Meglitinides MOA, how do they compare to sulfonylureas?

MOA: stimulates insulin secretion from pancreatic beta cells, quick onset and peak (1h), short DOA (4h), reduces PPH (postprandial hyperglycemia)
Compared to sulfonylureas, less hypoglycemia, shorter DOA, quicker onset


Name a couple meglitinides, what are adverse effects?

Repaglinide (prandin), nateglinide (starlix)
AE similar to sulfonylureas, hypoglycemia, n/v/c/d, heartburn, headache
Take it 15-30 min before meals, if a meal is skipped, skip the dose


GLP-1 Agonisits (gliptins) MOA

Inhibits DPP4 (an enzyme that inactivates uncertain hormones, GLP1), enhances glucose-dependent insulin secretion, reduces glucagon secretion, slows gastric emptying


Sitagliptan (januvia)- what are the beneficial effects and adverse effects? E1/2t?

E1/2t 12h
Reduces postprandial and fasting BG
AE: rare fatal pancreatitis and anaphylaxis


What is exenatide (byetta)?

Synthetic GLP1, mimics GLP1 (an incretin), similar to gliptin, used as an adjunct to metformin or sulfonylureas


Exenatide (byetta) adverse effects?

N/V, delayed gastric emptying
Renal failure, pancreatitis
Antibodies developed against the drug


Pramlintide- what is it?

Amylin mimetics
Amylin is a pancreatic hormone released with insulin


Pramlintide (amylin mimetic): effects? Uses?
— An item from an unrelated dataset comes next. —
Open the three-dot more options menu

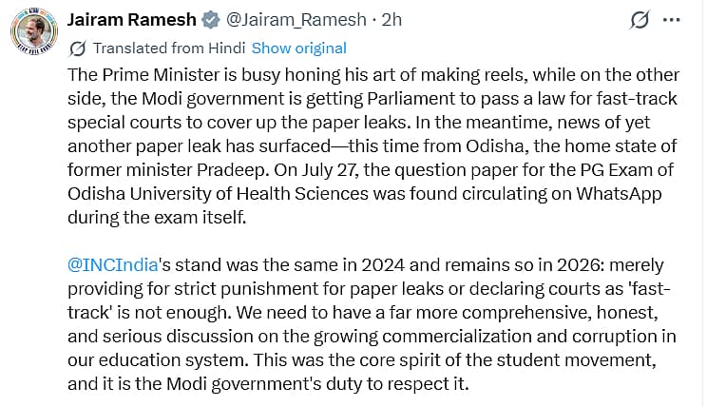(x=672, y=20)
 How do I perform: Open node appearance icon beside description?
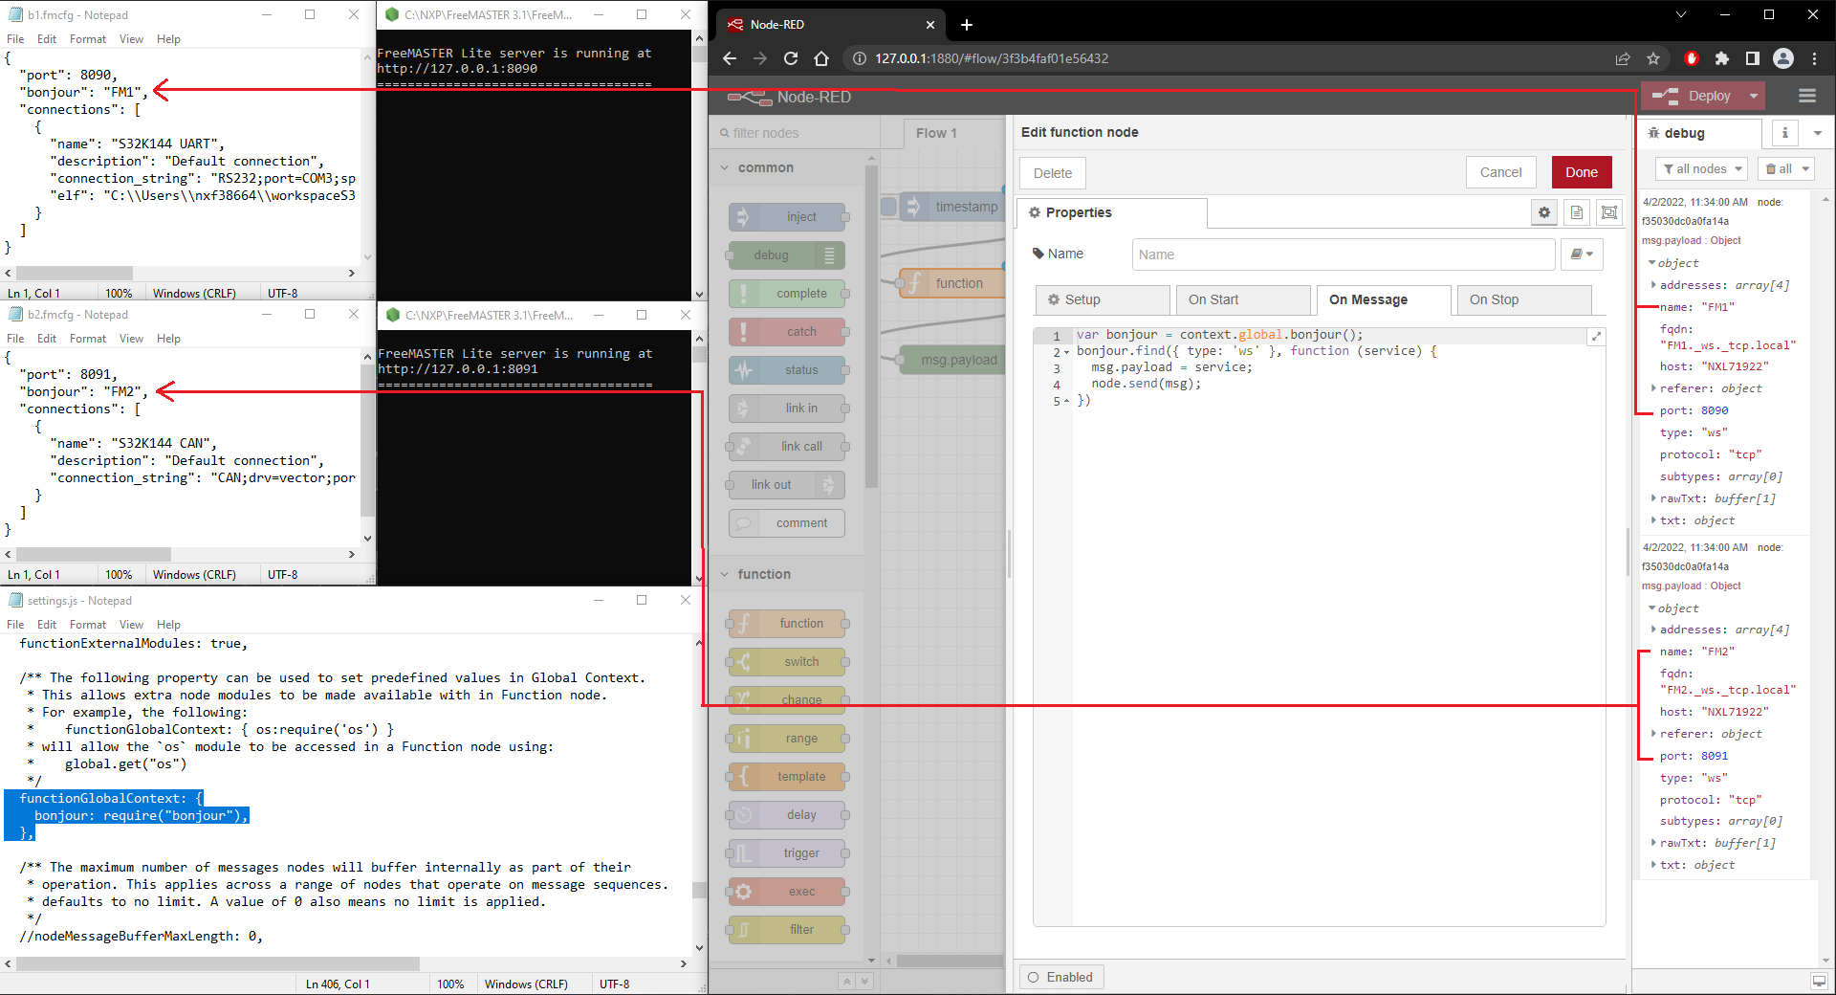tap(1609, 212)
Reduces postprandial blood glucose
Used in both DM 1 and 2 who fail to attain control with insulin


Pramlintide pharmacokinetics? AE? Interactions?

Peaks in 20 min, E1/2t 50 min
Metabolized in the kidney (NOT liver)
AE: high risk for hypoglycemia, nausea, injection site reaction
Interactions: decreased absorption of ABX an oral contraceptives


What does the thyroid do?

Responsible for growth and development of nervous system in infants
Regulates metabolism and body temp
Synthesizes and secretes thyroid hormones and calcitonin


Thyroid hormones are made up of two tyrosine molecules that are ____ and linked by an _____

They are IODINATED. Iodine is an essential component of thyroid hormones.
Linked by an ether


_____ releases thyrotropin-releasing hormone (TRH). THR causes release of TSH from the ____

Hypothalamus releases TRH
Anterior pituitary releases TSH


Does the thyroid secrete more T3 or T4?

T4, which is then converted into T3 in the periphery


What do anti-thyroid drugs do? Name a couple.

Tx hyperthyroidism/ Graves
Ex: propylthiouracil (PTU), methimazole
Blocks organification process by competing with thyroglobulin for oxidized iodide
Reduces synthesis of thyroid hormones


Antithyroid drugs onset of action?
PTU, methimazole

1-2 weeks


Is methimazole or PTU more potent, causing less side effects?

Methimazole is more potent, only requires daily dosing, less side effects


Antithyroid drugs adverse effects?

Goiter formation (inhibition of thyroid hormone up regulates TSH, leading to thyroid gland hypertrophy)
PTU only- dec prothrombin, causes bleeding
Pruritic rash
Rare: agranulocytosis, hepatotoxicity, vasculitis


Other things that PTU does

Inhibits conversion of T4 to T3 in the periphery
Increased bleeding tendency
Preferred in pregnancy, doesn't cross placenta
Preferred in thyroid storm (acute hyperthyroidism)


What other meds treat hyperthyroid?

B-blocker: blocks hyperadrenergic effects (tachycardia, tremor, nervousness), use esmolol for thyroid storm
Corticosteroids: suppresses thyroid receptor Ab and inflammation
Iodide: blocks conversion of T4 to T3, decreases vascularity of thyroid gland, blocks thyroid hormone release (this is only temporary treatment)


What other treatments besides meds for hyperthyroid?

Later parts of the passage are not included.